Problem
Extract the lines of the listing below, starting at its first line and continuing through the line containing "Action: [x=865, y=777]", and reproduce them unchanged.

-- Start Input --

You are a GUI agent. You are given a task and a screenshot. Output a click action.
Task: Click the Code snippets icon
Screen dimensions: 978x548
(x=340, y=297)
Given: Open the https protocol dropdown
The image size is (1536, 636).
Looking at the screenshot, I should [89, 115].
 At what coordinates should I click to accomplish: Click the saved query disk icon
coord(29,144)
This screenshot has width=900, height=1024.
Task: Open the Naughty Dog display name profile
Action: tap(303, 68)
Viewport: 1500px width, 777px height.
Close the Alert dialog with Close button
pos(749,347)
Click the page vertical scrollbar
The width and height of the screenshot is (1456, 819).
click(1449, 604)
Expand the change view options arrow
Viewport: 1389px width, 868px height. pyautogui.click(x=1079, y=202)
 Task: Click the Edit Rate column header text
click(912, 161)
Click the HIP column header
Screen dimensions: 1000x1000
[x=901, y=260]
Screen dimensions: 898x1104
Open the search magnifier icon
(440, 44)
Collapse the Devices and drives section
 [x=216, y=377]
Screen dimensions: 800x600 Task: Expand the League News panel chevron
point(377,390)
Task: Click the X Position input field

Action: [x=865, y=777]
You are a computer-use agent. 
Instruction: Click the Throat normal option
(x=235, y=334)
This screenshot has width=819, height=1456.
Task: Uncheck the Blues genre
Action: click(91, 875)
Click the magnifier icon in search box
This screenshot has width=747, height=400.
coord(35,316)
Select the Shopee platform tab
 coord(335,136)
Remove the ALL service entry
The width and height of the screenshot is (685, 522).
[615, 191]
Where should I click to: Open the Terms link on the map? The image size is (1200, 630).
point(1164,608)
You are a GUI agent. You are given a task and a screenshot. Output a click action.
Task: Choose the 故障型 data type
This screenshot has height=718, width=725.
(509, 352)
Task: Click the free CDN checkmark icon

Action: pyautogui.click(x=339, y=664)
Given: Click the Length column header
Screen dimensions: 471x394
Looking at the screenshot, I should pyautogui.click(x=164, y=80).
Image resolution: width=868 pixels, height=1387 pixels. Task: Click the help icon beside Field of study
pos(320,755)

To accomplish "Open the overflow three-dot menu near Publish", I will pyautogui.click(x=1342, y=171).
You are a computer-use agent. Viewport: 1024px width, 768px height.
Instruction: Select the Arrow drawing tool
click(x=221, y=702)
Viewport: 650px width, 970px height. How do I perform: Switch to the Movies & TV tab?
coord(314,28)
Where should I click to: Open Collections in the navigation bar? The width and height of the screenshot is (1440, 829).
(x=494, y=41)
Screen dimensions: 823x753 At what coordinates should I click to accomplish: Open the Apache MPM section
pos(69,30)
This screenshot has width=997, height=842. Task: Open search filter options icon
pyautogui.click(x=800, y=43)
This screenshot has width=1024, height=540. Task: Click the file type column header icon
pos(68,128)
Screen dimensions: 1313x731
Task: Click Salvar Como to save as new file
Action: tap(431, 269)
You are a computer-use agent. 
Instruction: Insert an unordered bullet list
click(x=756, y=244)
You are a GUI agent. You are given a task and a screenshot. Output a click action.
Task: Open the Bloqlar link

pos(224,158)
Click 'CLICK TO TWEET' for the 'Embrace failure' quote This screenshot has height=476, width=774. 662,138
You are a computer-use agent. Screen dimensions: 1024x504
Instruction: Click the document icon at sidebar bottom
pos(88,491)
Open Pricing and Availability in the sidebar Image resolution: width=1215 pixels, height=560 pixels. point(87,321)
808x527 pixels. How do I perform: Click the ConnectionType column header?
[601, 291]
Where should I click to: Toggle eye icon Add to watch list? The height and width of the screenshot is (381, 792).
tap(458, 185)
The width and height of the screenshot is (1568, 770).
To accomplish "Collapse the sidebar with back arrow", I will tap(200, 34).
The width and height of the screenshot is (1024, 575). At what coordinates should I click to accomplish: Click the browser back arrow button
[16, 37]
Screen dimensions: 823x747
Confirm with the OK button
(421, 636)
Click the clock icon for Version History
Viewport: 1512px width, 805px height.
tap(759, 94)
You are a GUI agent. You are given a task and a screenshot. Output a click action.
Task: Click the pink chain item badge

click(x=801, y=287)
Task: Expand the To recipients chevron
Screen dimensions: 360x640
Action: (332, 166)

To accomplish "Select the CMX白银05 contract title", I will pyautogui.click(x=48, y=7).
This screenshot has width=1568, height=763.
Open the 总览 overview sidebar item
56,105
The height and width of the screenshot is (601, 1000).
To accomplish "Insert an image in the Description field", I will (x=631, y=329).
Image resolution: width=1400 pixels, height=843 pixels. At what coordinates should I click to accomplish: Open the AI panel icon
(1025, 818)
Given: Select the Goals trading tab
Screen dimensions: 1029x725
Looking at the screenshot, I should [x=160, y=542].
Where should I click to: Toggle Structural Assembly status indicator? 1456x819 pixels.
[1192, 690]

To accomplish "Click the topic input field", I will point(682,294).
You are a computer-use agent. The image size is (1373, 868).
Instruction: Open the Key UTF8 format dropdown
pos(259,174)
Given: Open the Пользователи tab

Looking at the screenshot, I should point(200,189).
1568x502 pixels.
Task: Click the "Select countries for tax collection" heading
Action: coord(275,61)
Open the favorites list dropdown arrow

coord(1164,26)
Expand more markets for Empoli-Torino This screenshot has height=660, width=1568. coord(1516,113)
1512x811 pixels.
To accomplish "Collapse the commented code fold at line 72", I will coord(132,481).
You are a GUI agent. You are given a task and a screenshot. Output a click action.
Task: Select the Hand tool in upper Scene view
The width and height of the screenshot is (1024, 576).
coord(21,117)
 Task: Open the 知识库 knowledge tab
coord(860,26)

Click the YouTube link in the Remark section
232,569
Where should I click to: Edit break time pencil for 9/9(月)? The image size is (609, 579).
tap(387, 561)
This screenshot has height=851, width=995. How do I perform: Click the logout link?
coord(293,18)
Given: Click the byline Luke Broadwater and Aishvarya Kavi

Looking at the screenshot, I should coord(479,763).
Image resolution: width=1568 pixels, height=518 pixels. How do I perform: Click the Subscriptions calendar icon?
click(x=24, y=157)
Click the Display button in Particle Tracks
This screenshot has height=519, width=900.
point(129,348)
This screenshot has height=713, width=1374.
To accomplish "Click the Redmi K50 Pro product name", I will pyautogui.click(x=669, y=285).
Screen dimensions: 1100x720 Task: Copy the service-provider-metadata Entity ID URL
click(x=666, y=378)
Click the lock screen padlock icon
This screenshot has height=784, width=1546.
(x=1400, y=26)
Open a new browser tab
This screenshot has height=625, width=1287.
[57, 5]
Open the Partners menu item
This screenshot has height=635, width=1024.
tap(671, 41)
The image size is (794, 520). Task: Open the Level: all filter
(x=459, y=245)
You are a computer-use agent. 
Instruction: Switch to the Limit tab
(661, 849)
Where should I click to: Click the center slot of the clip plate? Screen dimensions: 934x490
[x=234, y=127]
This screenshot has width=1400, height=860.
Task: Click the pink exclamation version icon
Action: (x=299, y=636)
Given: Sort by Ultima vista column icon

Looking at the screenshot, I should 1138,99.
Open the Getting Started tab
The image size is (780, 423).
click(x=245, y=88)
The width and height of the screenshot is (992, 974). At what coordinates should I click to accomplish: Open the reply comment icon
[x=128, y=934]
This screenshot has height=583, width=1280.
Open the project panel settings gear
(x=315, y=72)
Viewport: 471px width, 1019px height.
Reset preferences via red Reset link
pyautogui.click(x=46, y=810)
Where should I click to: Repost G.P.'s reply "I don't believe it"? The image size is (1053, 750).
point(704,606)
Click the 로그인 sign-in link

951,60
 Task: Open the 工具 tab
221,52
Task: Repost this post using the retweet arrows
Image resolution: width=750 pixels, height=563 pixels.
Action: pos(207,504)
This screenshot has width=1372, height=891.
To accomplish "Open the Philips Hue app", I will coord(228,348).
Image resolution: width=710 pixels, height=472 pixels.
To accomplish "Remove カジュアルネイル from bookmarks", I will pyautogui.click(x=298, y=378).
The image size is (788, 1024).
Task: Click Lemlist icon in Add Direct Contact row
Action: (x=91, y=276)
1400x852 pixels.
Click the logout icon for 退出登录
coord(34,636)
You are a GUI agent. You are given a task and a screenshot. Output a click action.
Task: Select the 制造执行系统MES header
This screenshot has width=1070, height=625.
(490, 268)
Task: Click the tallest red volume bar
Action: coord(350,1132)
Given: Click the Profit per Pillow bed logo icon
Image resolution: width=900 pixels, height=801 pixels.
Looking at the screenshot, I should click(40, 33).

-- End Input --

Complete response
You are a GUI agent. You are given a task and a screenshot. Output a click action.
Task: Click the Code snippets icon
Screen dimensions: 978x548
(x=340, y=297)
Given: Open the https protocol dropdown
The image size is (1536, 636).
Looking at the screenshot, I should [89, 115].
 At what coordinates should I click to accomplish: Click the saved query disk icon
coord(29,144)
This screenshot has width=900, height=1024.
Task: Open the Naughty Dog display name profile
Action: tap(303, 68)
Viewport: 1500px width, 777px height.
Close the Alert dialog with Close button
pos(749,347)
Click the page vertical scrollbar
The width and height of the screenshot is (1456, 819).
click(1449, 604)
Expand the change view options arrow
Viewport: 1389px width, 868px height. pyautogui.click(x=1079, y=202)
 Task: Click the Edit Rate column header text
click(912, 161)
Click the HIP column header
Screen dimensions: 1000x1000
[x=901, y=260]
Screen dimensions: 898x1104
Open the search magnifier icon
(440, 44)
Collapse the Devices and drives section
 [x=216, y=377]
Screen dimensions: 800x600 Task: Expand the League News panel chevron
point(377,390)
Task: Click the X Position input field

Action: [x=865, y=777]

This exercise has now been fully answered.